(Screenshot grounding data)
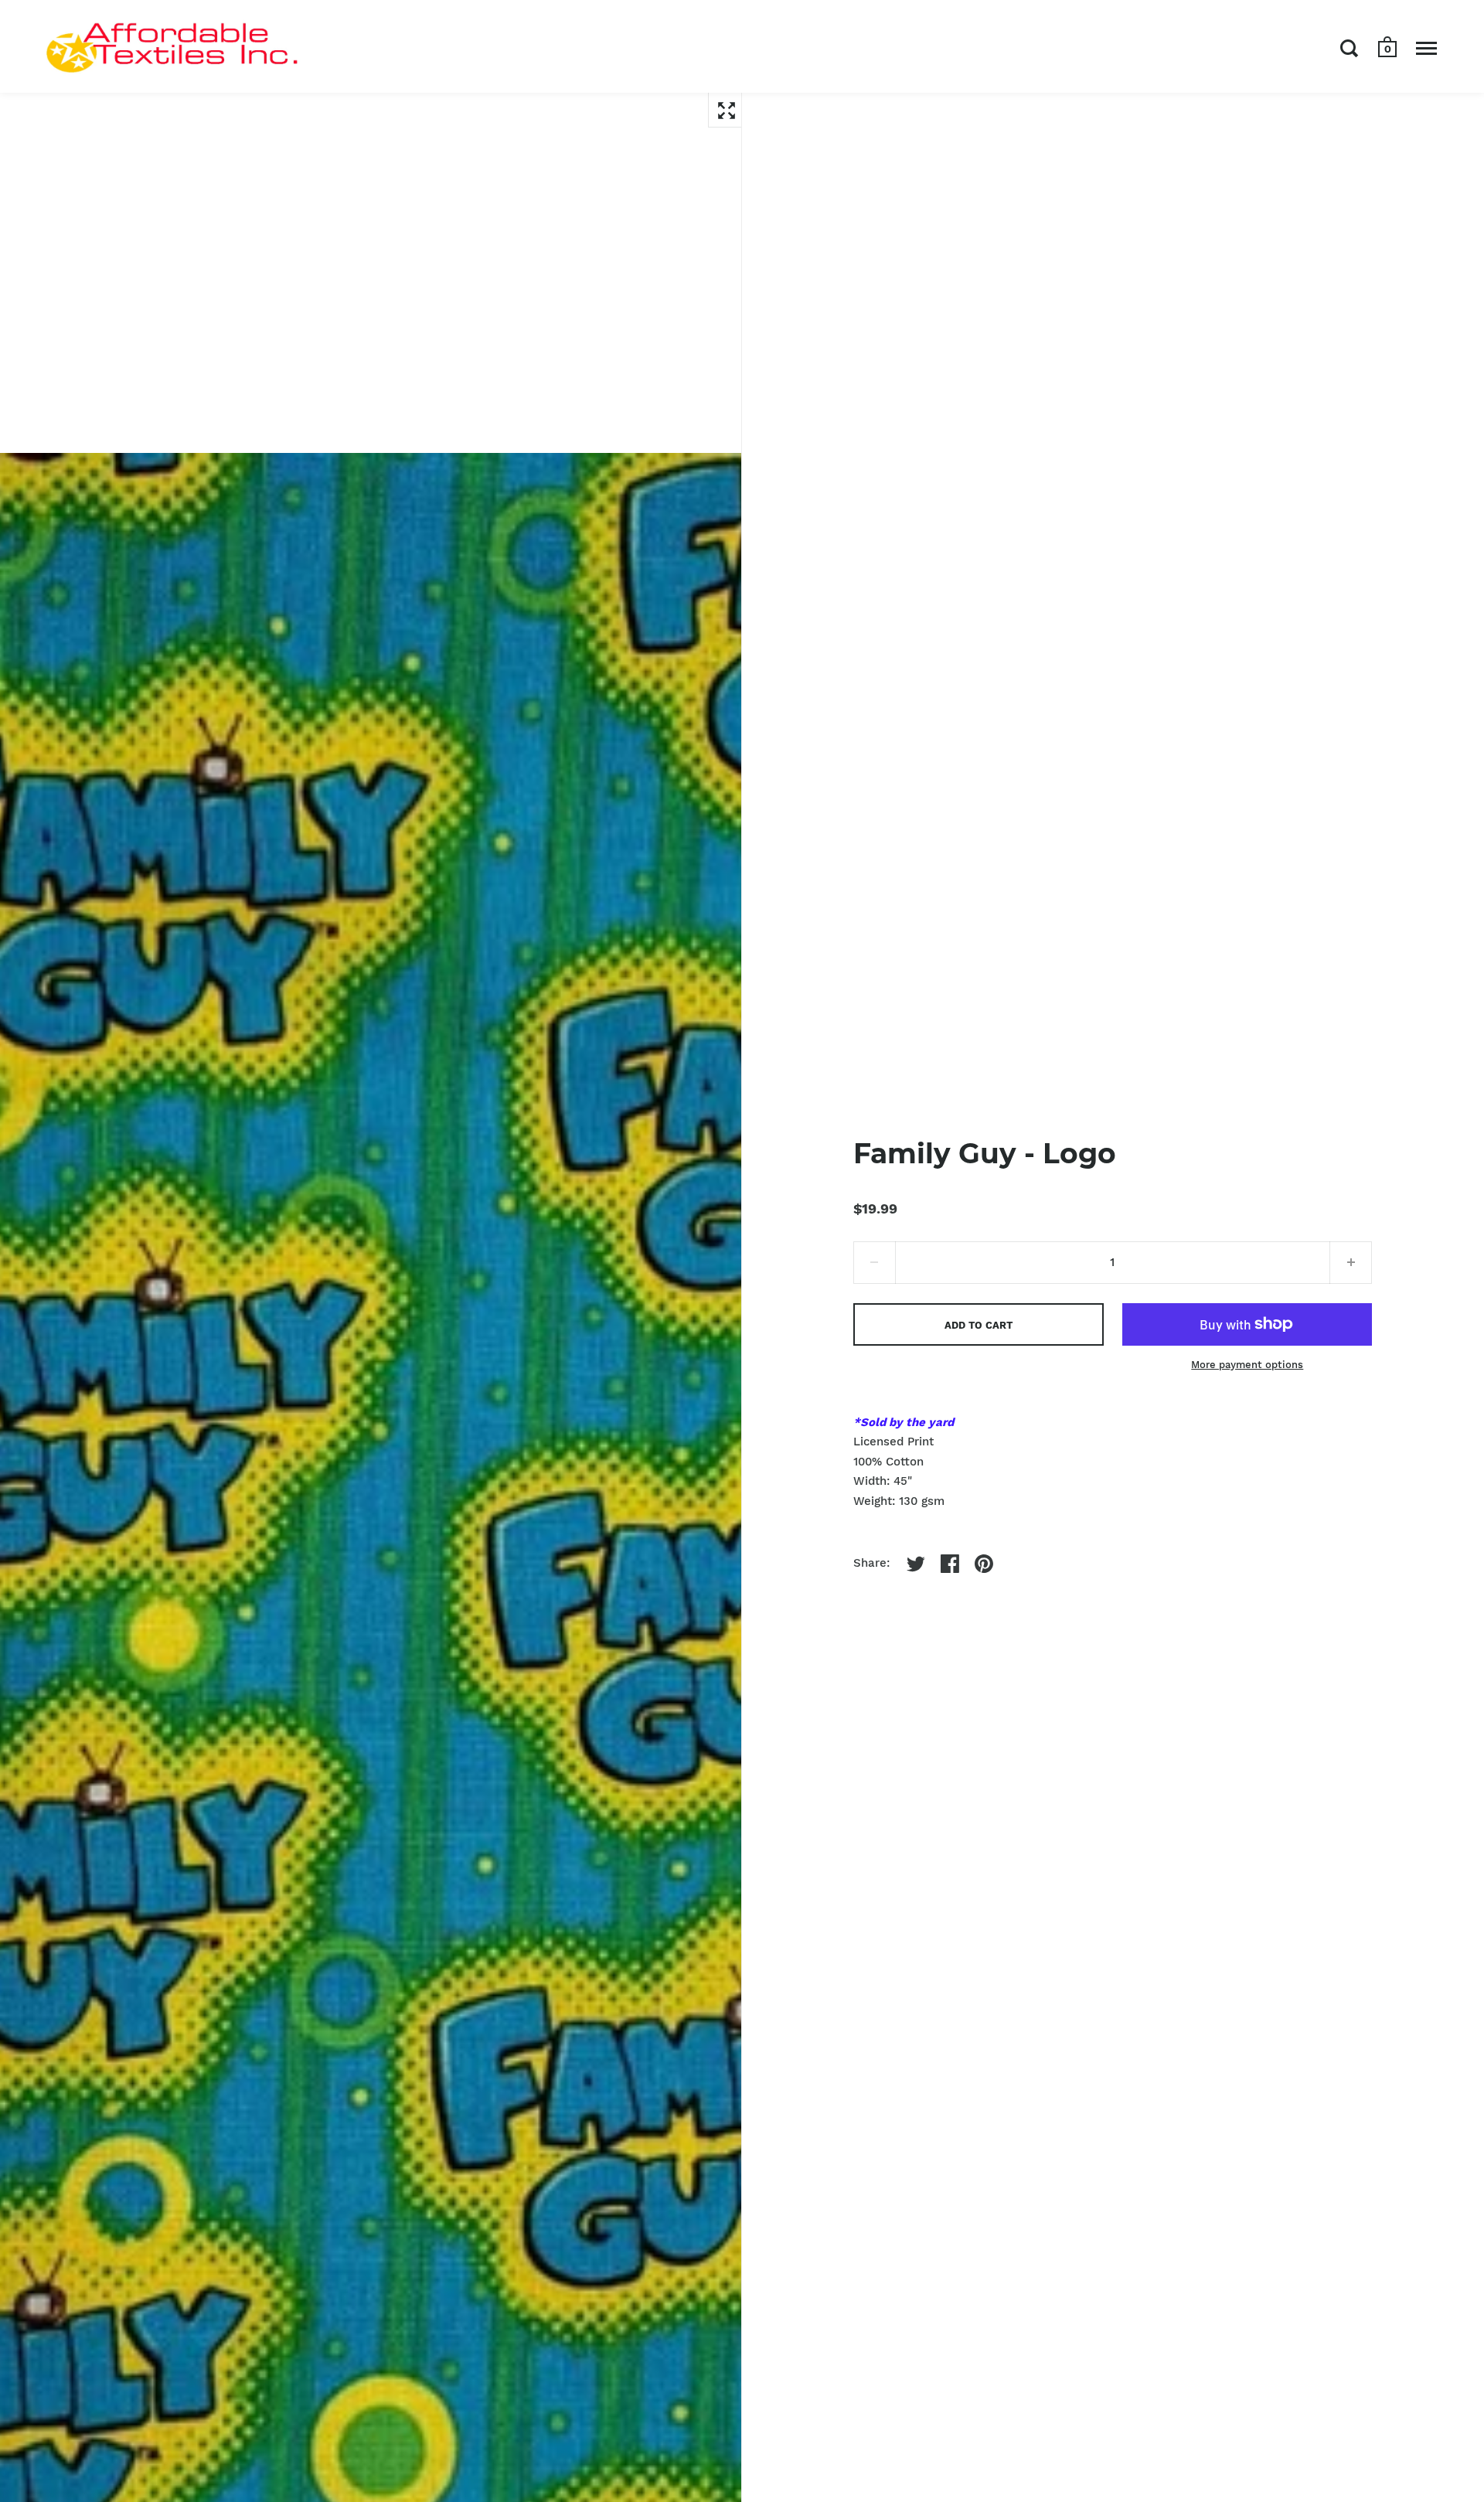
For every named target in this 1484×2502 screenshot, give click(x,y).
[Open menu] (1426, 47)
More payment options (1247, 1364)
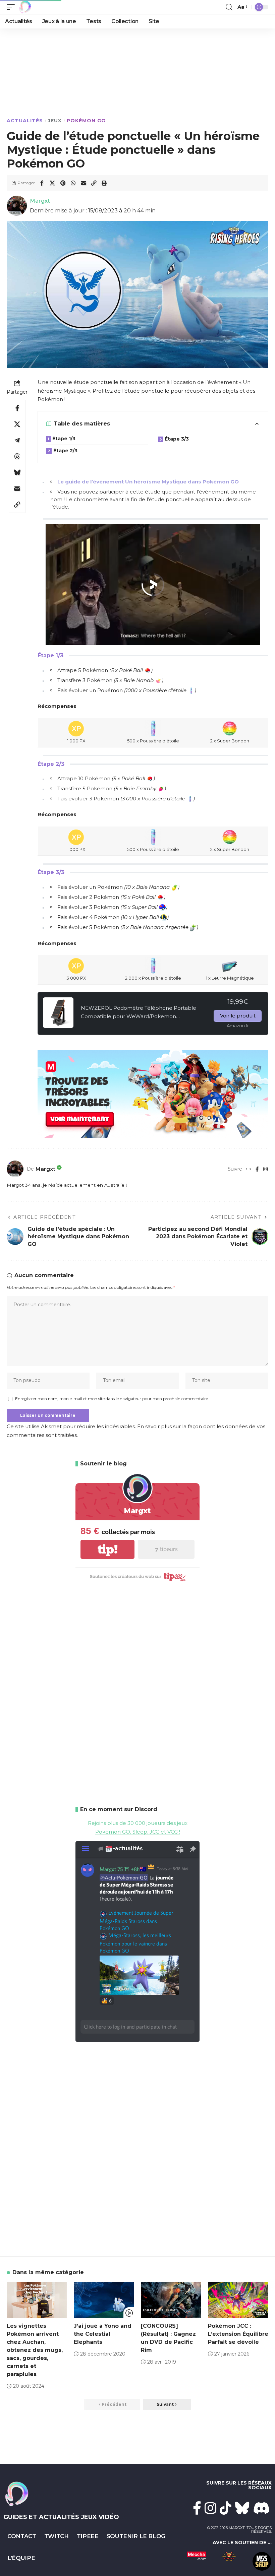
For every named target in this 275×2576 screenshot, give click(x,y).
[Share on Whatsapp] (73, 183)
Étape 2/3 (65, 451)
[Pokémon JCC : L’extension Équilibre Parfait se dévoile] (238, 2300)
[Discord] (262, 2508)
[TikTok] (225, 2508)
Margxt (40, 200)
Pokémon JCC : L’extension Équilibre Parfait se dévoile (238, 2334)
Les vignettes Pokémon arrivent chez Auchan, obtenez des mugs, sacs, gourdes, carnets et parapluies (35, 2350)
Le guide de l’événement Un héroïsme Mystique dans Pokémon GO (148, 481)
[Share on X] (52, 183)
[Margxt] (25, 7)
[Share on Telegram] (17, 440)
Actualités (25, 121)
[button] (12, 7)
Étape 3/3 (177, 439)
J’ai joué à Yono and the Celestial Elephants (102, 2334)
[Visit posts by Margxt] (15, 1169)
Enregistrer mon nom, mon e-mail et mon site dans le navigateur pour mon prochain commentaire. (112, 1398)
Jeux (55, 121)
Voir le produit (238, 1015)
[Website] (248, 1169)
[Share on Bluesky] (17, 472)
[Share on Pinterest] (62, 183)
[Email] (83, 183)
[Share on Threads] (17, 456)
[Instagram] (265, 1169)
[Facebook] (257, 1169)
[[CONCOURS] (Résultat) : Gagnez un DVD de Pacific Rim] (171, 2300)
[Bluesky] (242, 2508)
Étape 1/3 (63, 439)
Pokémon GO (86, 121)
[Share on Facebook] (42, 183)
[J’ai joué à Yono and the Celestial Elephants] (104, 2300)
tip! (108, 1549)
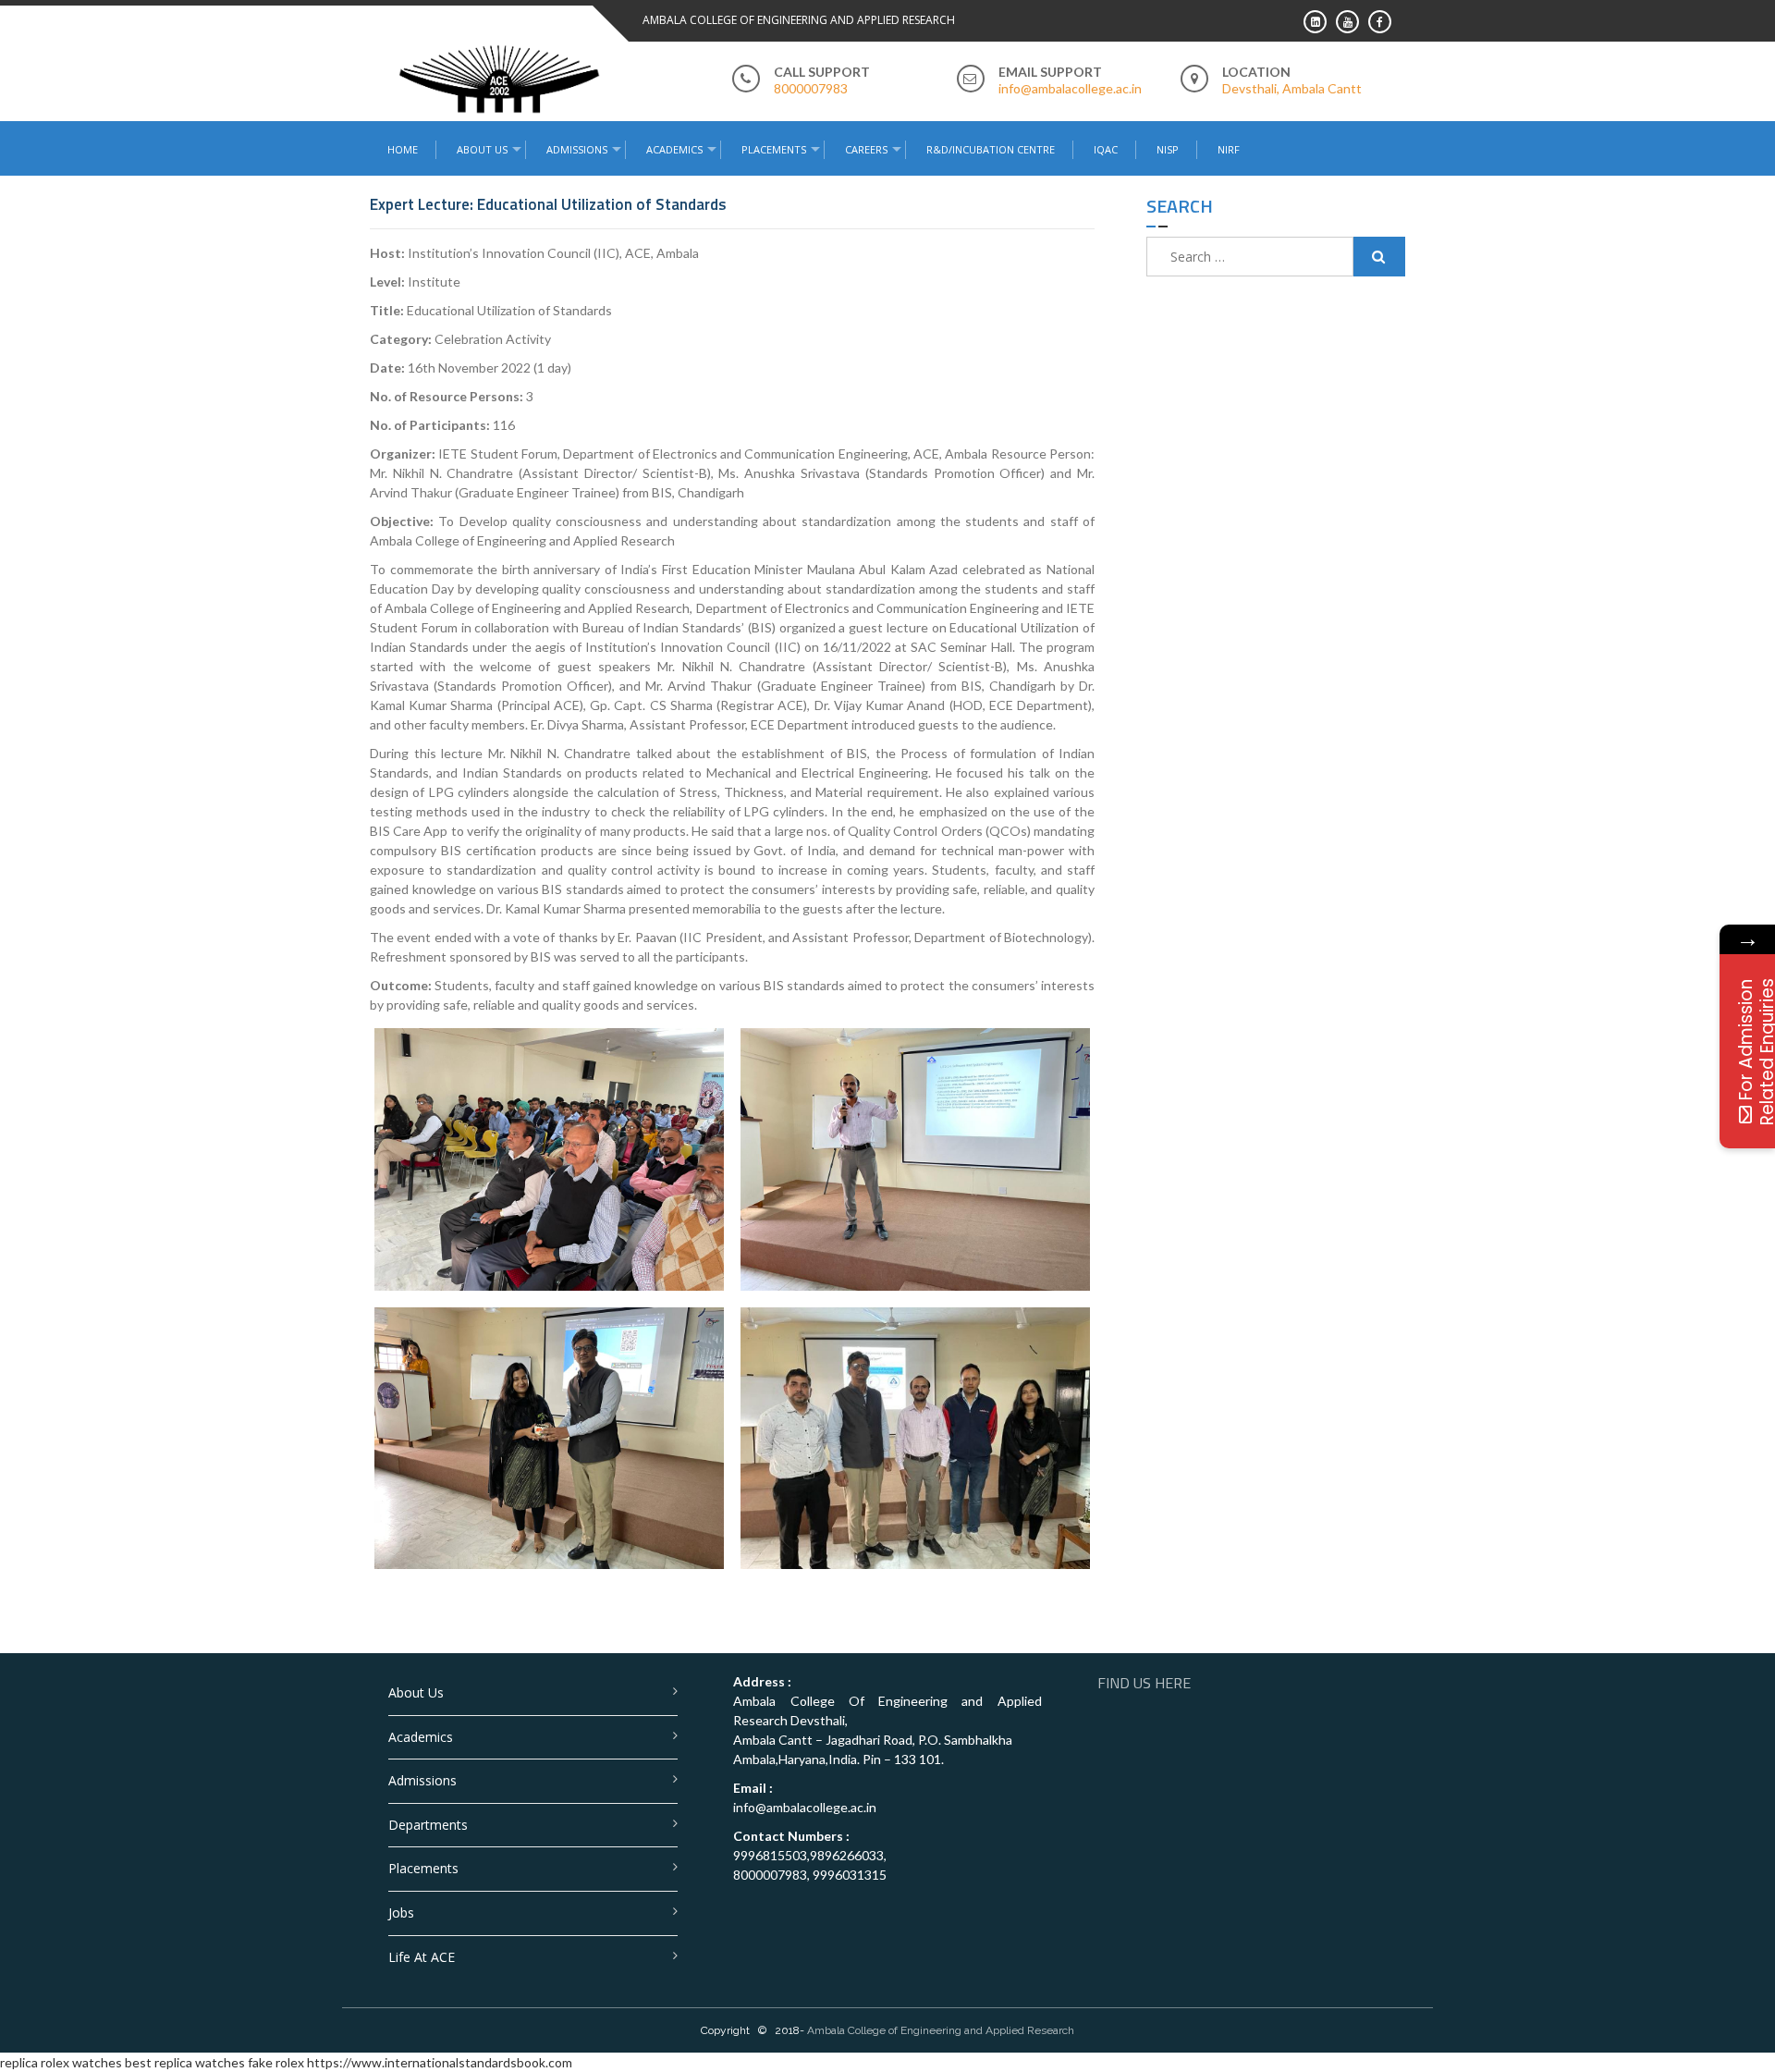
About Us (416, 1692)
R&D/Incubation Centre (990, 149)
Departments (428, 1824)
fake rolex (276, 2062)
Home (402, 149)
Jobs (401, 1912)
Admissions (422, 1780)
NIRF (1229, 149)
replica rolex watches (61, 2062)
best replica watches (185, 2062)
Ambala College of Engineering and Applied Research (940, 2030)
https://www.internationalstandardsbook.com (439, 2062)
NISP (1168, 149)
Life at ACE (421, 1957)
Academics (420, 1737)
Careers (866, 149)
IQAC (1106, 149)
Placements (773, 149)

### DIRECTIONS
Could the lines from the first entry through the line that contains "Departments (428, 1824)" be copied exactly, with all pictures left out?

### ANSWER
For every named target in this 1484×2502 screenshot, give click(x,y).
[Open menu] (1426, 47)
More payment options (1247, 1364)
For every named target in this 275×2576 screenshot, give click(x,y).
[Share on Whatsapp] (73, 183)
Étape 2/3 (65, 451)
[Pokémon JCC : L’extension Équilibre Parfait se dévoile] (238, 2300)
[Discord] (262, 2508)
[TikTok] (225, 2508)
Margxt (40, 200)
Pokémon JCC : L’extension Équilibre Parfait se dévoile (238, 2334)
Les vignettes Pokémon arrivent chez Auchan, obtenez des mugs, sacs, gourdes, carnets et parapluies (35, 2350)
Le guide de l’événement Un héroïsme Mystique dans Pokémon GO (148, 481)
[Share on X] (52, 183)
[Margxt] (25, 7)
[Share on Telegram] (17, 440)
Actualités (25, 121)
[button] (12, 7)
Étape 3/3 (177, 439)
J’ai joué à Yono and the Celestial Elephants (102, 2334)
[Visit posts by Margxt] (15, 1169)
Enregistrer mon nom, mon e-mail et mon site dans le navigateur pour mon prochain commentaire. (112, 1398)
Jeux (55, 121)
Voir le produit (238, 1015)
[Website] (248, 1169)
[Share on Bluesky] (17, 472)
[Share on Pinterest] (62, 183)
[Email] (83, 183)
[Share on Threads] (17, 456)
[Instagram] (265, 1169)
[Facebook] (257, 1169)
[[CONCOURS] (Résultat) : Gagnez un DVD de Pacific Rim] (171, 2300)
[Bluesky] (242, 2508)
Étape 1/3 (63, 439)
Pokémon GO (86, 121)
[Share on Facebook] (42, 183)
[J’ai joué à Yono and the Celestial Elephants] (104, 2300)
tip! (108, 1549)
About Us (416, 1692)
R&D/Incubation Centre (990, 149)
Departments (428, 1824)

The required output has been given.